I continue here with another post about something that I learned about or changed my mind about while writing How Jesus Became God. I have to admit, that for many years I was puzzled by the apostle Paul – specifically his Christology. All the various things he said about Christ didn’t seem to add up to a coherent whole to me, even though I thought and thought and thought about it. But I finally found the piece that, when added to the puzzle, made it all fit together. I think now I can make sense of every Christological statement in Paul’s letters. This not because I myself finally figured it out. It’s because I finally read some discussions that actually made sense, and saw that they are almost certainly right. Here’s what I say about it in the book.
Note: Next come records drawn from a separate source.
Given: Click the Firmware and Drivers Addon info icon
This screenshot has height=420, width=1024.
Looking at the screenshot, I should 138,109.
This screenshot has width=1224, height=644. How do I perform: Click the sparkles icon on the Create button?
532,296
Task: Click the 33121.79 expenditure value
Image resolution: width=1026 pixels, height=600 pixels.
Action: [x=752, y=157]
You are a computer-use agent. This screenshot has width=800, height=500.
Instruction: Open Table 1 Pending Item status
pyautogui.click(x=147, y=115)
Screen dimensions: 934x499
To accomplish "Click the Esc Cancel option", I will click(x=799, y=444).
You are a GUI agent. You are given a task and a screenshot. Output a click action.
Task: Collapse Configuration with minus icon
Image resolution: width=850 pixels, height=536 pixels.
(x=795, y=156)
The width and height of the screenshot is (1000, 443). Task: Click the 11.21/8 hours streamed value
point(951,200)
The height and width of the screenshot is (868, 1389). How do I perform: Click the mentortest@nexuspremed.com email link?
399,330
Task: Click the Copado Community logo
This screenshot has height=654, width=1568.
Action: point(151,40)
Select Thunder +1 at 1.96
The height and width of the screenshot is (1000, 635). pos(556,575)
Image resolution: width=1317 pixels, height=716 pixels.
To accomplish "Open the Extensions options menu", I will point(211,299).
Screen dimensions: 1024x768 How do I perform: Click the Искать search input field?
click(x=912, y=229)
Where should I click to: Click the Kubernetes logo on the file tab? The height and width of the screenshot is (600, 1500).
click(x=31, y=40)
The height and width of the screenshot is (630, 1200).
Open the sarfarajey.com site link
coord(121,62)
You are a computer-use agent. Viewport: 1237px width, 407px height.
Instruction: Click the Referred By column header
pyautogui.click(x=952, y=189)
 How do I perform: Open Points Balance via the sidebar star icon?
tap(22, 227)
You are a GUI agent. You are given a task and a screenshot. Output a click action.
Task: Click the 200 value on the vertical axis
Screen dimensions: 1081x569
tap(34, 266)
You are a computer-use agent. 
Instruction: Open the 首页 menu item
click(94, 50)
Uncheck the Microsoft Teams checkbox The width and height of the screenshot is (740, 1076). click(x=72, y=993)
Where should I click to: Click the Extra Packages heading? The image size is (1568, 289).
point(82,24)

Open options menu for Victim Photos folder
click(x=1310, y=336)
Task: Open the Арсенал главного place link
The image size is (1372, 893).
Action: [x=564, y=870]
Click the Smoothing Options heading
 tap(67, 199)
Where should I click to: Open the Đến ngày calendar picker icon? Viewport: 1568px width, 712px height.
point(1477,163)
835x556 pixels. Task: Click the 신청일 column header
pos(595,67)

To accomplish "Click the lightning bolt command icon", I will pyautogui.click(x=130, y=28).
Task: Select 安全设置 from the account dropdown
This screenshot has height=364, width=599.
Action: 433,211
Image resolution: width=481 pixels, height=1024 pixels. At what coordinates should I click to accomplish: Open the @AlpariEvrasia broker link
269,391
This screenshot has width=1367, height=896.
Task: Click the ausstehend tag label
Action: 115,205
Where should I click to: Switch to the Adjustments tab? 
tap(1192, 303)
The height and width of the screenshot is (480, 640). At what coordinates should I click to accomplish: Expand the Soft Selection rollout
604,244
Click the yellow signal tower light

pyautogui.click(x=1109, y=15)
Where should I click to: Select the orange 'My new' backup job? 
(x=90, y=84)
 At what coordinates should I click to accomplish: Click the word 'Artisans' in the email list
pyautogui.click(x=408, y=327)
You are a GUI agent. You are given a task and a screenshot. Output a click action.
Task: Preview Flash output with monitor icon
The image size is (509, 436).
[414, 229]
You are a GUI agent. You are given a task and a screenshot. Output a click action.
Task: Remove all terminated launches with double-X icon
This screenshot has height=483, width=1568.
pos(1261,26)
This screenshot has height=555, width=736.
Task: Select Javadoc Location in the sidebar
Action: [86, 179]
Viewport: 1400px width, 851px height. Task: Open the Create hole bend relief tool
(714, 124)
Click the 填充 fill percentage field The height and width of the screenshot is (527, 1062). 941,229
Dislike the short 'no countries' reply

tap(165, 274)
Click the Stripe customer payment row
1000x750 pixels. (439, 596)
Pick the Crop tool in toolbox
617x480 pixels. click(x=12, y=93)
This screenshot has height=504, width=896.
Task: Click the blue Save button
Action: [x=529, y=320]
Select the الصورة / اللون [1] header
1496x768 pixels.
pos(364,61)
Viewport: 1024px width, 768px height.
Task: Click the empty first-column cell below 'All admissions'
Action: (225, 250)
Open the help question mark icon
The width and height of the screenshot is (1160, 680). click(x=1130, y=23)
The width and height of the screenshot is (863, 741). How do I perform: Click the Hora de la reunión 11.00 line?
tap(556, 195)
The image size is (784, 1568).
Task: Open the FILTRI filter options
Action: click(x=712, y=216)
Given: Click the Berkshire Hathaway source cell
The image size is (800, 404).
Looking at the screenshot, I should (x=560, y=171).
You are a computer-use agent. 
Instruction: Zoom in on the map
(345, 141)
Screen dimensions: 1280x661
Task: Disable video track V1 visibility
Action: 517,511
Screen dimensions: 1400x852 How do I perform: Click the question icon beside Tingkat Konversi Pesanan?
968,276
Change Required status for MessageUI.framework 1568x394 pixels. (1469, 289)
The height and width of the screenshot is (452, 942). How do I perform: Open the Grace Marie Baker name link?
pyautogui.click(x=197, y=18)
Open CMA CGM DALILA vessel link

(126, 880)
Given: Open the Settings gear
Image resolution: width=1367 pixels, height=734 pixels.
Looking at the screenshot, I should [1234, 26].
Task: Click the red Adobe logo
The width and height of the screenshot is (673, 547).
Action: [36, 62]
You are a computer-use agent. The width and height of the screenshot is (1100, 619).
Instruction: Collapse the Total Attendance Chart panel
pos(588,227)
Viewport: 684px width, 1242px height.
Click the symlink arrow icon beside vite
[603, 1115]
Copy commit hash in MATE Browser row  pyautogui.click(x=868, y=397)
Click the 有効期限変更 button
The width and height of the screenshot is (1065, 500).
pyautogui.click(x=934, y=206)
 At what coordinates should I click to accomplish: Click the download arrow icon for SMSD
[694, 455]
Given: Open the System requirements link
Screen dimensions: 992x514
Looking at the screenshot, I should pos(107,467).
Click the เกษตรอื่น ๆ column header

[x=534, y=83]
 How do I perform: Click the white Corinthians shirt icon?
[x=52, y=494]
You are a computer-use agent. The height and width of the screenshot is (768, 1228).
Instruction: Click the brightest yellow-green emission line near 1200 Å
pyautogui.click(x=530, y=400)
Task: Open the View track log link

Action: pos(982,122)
It’s a result that I would have found very surprising just two years ago.


Many people no doubt have the same experience I do on occasion, of reading something numerous times, over and over, and not having it register. I have read Paul’s letter to the Galatians literally hundreds of times in both English and Greek. But the clear import of what Paul says in Galatians 4:14 simply never registered with me, until, frankly, a few months ago. In this verse Paul indicates that Christ was an angel. The reason it never registered with me is because the statement is a bit obscure, and I had always interpreted it in an alternative way. Thanks to the work of other scholars, I now see the error of my ways.

In the context of the verse Paul is reminding the Galatians of how they first received him when he was ill in their midst, and they helped restore him to health. This is what the verse in question says:

Even though my bodily condition was a test for you, you did not mock or despise me, but you received me as an angel of God, as Jesus Christ.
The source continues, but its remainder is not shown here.